Of course, I’m a wuss. I’m not even allowed to watch the X-Files because I’ll have nightmares.

The House With the Clock in its Walls is on my bookshelf still waiting to terrorize my own kids one day :slight_smile: I did not know there were others! When I was 9 I did not realize you could seek out books by author.

The worst toy tragedy in Casa Tanookie’s Parents was perpetrated by the evil neighbor children. I had an amazing matchbox car collection. I loved my matchbox cars. I was young and stupid. I let the neighbor kids play with them overnight. They came back in their box smashed to smithereens. They took a freaking hammer to every one of my cars! I’m still scarred and today no one touches my Johnny Lightning Monopoly cars. They sit in their see through collector’s case out of the hands of munchkins. You want to hammer - hammer your own crap!

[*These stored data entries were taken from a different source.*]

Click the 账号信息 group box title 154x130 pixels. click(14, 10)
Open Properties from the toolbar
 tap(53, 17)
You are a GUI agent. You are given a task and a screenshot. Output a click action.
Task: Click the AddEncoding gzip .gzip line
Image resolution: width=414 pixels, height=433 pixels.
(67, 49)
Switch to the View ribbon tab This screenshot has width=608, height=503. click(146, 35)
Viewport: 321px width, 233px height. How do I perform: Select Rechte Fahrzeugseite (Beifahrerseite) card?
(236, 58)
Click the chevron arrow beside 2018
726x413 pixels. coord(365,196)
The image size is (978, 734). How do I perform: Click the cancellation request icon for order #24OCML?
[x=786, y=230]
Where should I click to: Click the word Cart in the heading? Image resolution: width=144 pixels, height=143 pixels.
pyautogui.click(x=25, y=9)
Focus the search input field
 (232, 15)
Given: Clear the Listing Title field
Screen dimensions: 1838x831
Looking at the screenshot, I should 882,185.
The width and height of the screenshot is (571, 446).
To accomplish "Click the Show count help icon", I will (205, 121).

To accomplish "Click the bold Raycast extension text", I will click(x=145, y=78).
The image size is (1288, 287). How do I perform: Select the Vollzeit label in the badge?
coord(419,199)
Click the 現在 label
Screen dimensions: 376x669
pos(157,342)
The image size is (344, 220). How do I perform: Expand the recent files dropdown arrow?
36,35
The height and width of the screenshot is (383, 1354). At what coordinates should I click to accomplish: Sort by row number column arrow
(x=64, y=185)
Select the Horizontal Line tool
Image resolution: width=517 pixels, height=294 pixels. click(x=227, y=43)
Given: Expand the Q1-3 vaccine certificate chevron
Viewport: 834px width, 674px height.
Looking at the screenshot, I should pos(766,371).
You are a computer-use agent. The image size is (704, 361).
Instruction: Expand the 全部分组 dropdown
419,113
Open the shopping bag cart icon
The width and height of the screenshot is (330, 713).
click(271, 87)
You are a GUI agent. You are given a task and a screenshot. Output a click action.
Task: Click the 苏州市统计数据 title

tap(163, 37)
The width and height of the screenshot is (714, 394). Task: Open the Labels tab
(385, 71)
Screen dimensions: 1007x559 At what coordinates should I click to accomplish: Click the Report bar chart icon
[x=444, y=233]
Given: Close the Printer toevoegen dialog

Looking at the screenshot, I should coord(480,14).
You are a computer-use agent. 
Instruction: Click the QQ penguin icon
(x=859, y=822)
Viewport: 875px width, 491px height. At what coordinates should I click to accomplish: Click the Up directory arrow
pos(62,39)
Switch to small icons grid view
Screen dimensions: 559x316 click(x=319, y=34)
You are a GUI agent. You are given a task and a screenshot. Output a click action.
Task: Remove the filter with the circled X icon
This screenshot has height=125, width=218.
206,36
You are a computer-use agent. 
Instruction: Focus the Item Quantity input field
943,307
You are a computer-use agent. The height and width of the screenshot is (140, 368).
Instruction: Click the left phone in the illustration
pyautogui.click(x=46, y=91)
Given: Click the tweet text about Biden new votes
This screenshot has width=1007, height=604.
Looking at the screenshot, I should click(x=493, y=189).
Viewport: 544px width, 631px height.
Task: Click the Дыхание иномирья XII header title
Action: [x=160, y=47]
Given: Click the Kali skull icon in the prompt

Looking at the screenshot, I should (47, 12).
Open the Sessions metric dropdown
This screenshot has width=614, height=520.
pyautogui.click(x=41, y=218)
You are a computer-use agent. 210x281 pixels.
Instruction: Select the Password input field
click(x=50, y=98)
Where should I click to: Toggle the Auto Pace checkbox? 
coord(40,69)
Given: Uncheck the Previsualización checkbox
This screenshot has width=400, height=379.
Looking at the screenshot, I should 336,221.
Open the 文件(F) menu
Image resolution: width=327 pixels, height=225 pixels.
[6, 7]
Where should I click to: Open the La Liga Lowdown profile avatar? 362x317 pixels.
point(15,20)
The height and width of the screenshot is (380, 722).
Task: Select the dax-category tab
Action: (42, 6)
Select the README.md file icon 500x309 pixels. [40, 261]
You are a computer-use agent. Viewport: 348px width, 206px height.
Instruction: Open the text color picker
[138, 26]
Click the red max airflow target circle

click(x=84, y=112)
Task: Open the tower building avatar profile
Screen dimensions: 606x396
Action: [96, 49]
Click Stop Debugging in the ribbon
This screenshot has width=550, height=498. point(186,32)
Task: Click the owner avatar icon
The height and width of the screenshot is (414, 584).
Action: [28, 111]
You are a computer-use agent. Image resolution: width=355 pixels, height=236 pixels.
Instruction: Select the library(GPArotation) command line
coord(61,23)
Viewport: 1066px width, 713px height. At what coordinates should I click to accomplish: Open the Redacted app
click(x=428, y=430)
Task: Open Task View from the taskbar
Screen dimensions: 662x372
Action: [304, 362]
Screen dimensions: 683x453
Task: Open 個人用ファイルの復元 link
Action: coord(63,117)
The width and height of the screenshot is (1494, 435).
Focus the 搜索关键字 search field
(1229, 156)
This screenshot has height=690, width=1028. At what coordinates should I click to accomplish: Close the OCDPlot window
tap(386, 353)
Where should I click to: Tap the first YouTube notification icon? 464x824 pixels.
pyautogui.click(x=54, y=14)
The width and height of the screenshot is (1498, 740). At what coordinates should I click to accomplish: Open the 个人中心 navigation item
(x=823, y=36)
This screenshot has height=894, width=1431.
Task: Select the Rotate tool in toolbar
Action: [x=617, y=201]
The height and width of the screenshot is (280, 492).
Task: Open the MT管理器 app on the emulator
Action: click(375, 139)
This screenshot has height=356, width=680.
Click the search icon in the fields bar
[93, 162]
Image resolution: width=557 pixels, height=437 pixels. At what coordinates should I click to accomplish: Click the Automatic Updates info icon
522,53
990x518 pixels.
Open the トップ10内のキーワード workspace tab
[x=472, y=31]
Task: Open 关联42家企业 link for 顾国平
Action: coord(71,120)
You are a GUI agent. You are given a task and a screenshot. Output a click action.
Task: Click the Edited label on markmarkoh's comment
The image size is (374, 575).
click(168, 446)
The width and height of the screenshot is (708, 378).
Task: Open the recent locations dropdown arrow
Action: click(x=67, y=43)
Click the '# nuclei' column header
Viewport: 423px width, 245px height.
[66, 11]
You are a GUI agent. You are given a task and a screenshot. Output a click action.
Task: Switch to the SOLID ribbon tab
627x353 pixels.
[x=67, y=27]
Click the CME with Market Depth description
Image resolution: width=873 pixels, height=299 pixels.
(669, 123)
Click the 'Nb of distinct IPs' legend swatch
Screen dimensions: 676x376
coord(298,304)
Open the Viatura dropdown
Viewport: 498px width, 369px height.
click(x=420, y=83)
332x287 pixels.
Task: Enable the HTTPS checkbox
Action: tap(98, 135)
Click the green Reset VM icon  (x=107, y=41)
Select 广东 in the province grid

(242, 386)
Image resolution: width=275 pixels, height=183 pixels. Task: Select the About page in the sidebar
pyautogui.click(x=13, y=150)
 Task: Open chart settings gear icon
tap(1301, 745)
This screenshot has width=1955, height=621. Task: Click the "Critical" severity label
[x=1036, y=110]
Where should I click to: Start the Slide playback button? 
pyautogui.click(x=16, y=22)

I’m going to be travelling to Tennessee next week, and this exact situation is making me atwitter. It was in the 30’s the other day, but they were predicting high 70’s by this weekend? How will I know what to pack? I’m just going to have to TAKE IT ALL! Gah! I like to travel light!

scout you do need to take it all. Even though it may reach high 70’s the lows could be upper 30’s to mid 40’s this time of year still. Witness the fact this weekend we’ll have highs in the mid 80’s and lows in the mid to upper 40’s. And I am waaaaaaay south of Tennessee. So it’s sweatshirts and tank tops weather. :smiley:

My friend Tommy and I used to play “tunnel warfare” with his GI Joes (Mom wouldn’t buy one for me–something about me being a girl). We dug these big holes in his backyard and then created caves and tunnels between the holes and stuck Joe and various other military figures into them. We also created cave-ins using cherry bombs or flooded the place. I remember a lot of mud. For most of that summer I wasn’t allowed in the house through the front door, I had to come in through the back door, take off my clothes in the laundry room and go directly to take a bath.
I’m not talking to Ex, who, for the record, is the one stood me up on the engagement, thank you very much!

Has anybody else ever had to caulk and weatherstrip their car… or was I just the poorest college student ever?

It is truly a bad thing when your mother comes home from work and opens the front door and has water pour out onto her shoes.

It does not make her any happier to note that this is because the only adult in the house decided to start a water fight with the children and when he started to lose decided to grab the garden hose and come in the back door spraying water on full blast.